- _Exercise prompt_
Transcribe, word for word, every line from the one containing "Select the busy contact with Superman avatar" through the final line of the records, and omit the pictures.

Start of Extracted material

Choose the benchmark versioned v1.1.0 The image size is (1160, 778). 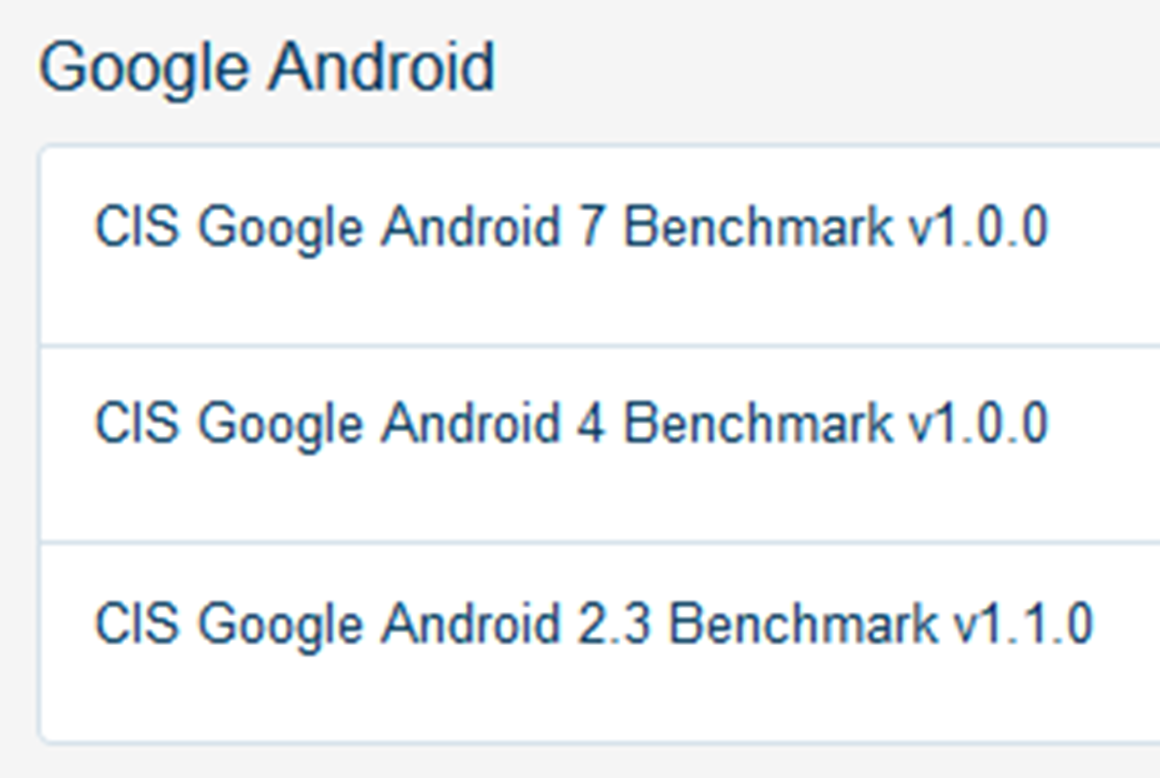[593, 624]
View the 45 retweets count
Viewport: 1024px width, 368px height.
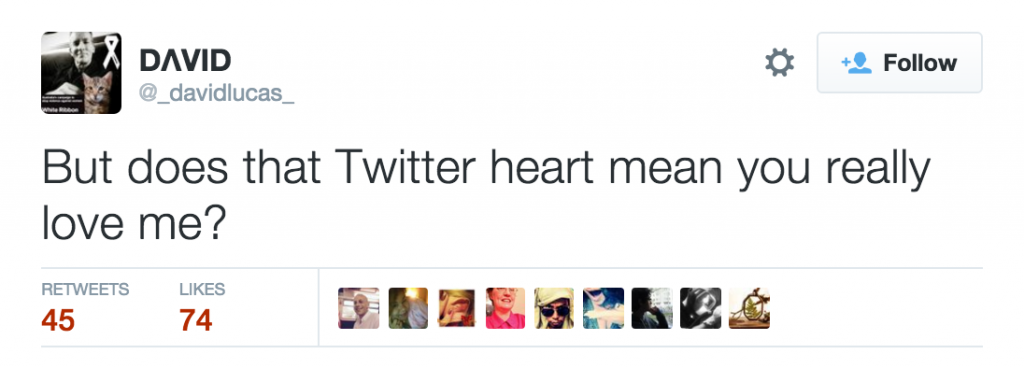point(58,320)
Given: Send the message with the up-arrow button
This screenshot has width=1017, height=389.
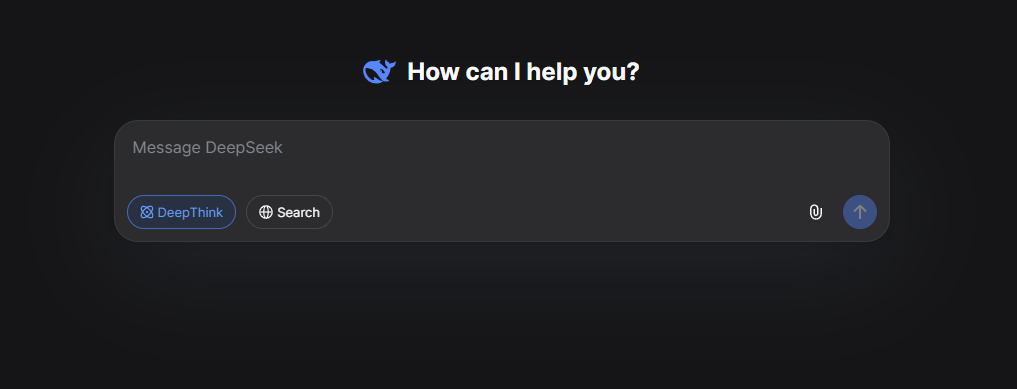Looking at the screenshot, I should (x=859, y=212).
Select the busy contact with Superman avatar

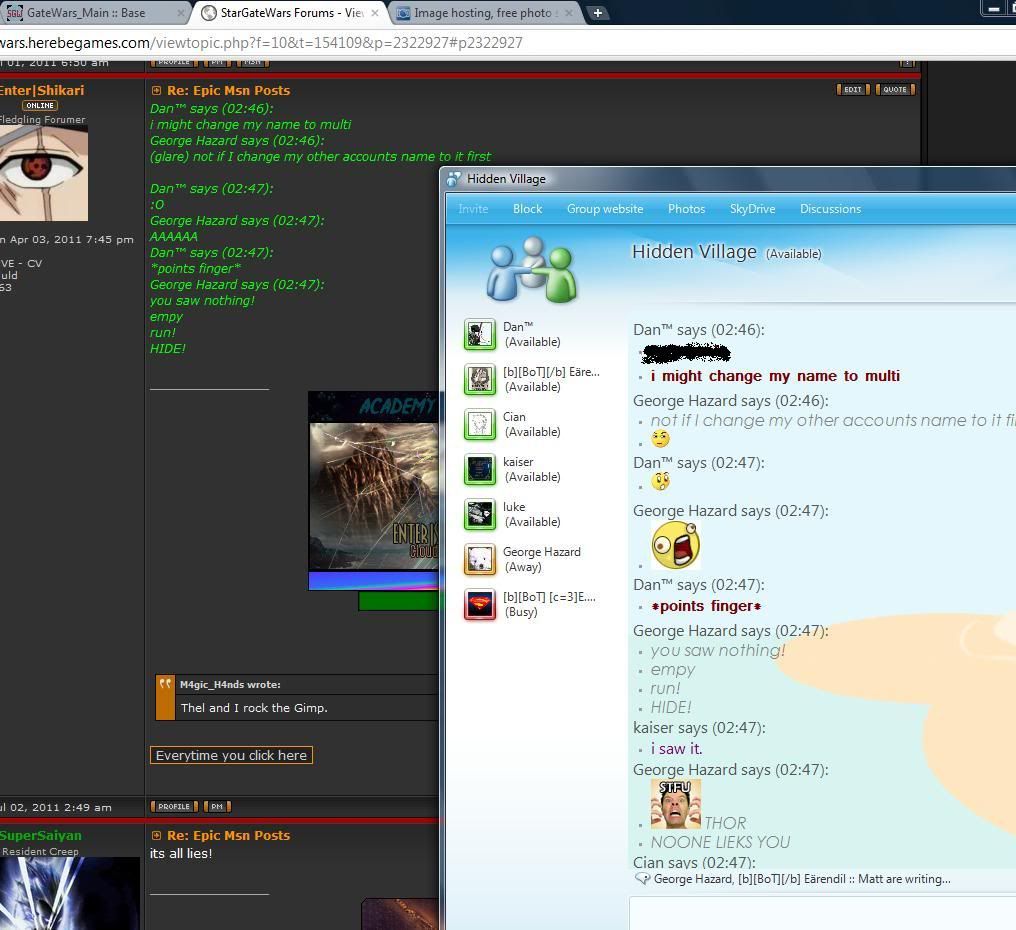(x=480, y=604)
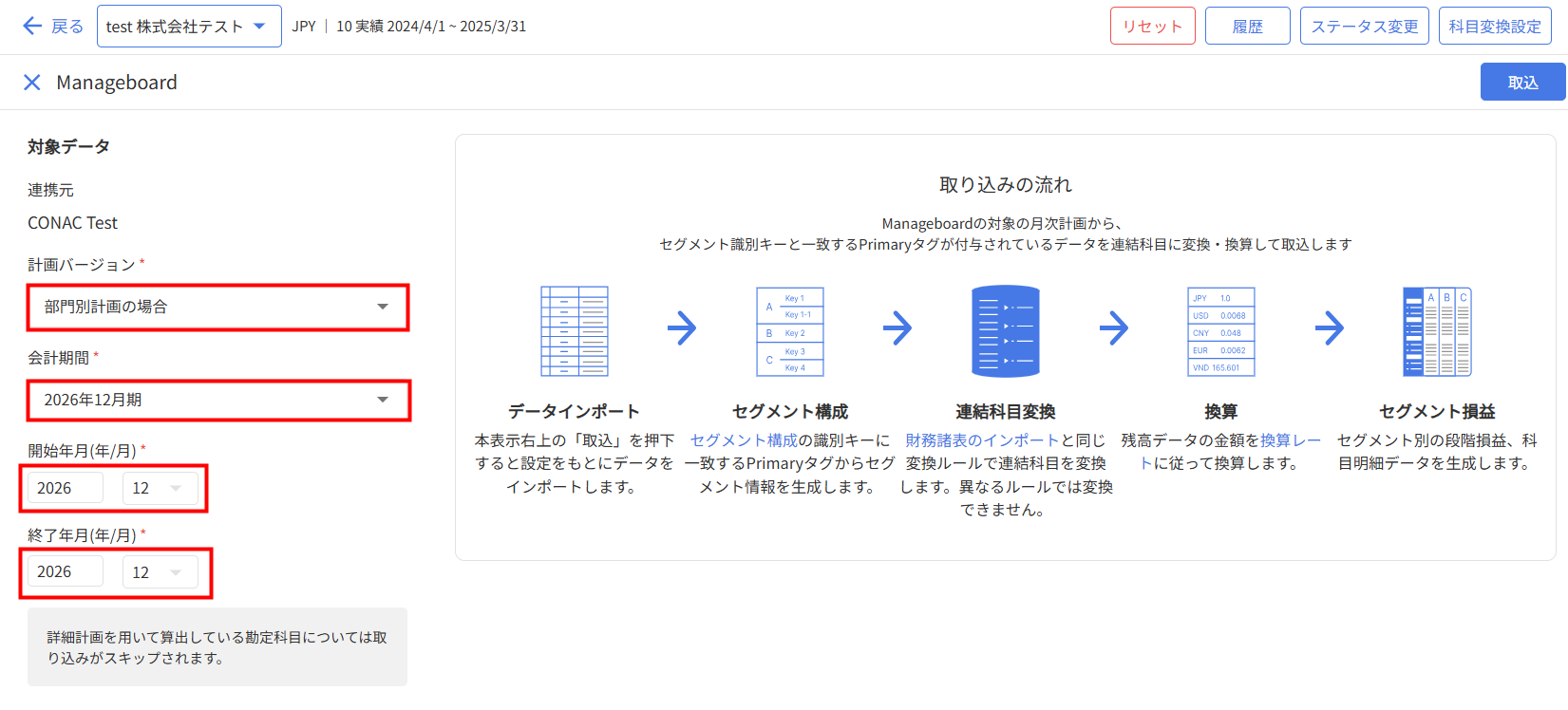
Task: Open the test 株式会社テスト company dropdown
Action: pyautogui.click(x=188, y=27)
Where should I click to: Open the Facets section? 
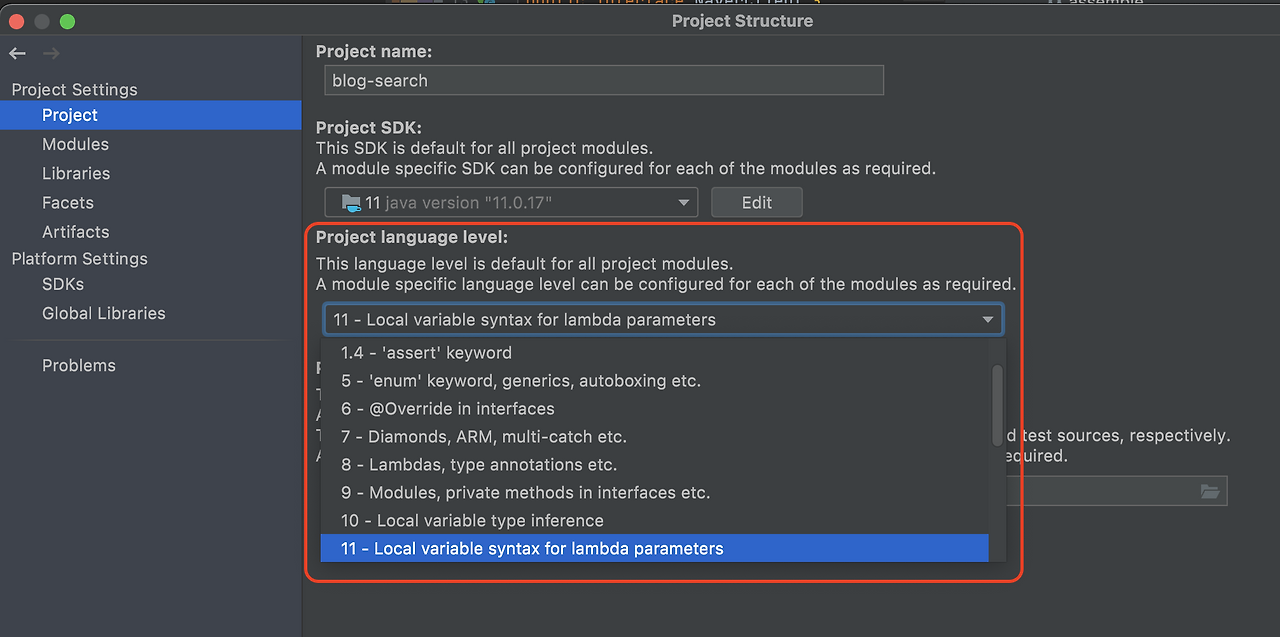67,202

End of Extracted material

- _Result of the task_
Select the busy contact with Superman avatar

(x=480, y=604)
Task: Open the test 株式会社テスト company dropdown
Action: pyautogui.click(x=188, y=27)
Where should I click to: Open the Facets section? 
67,202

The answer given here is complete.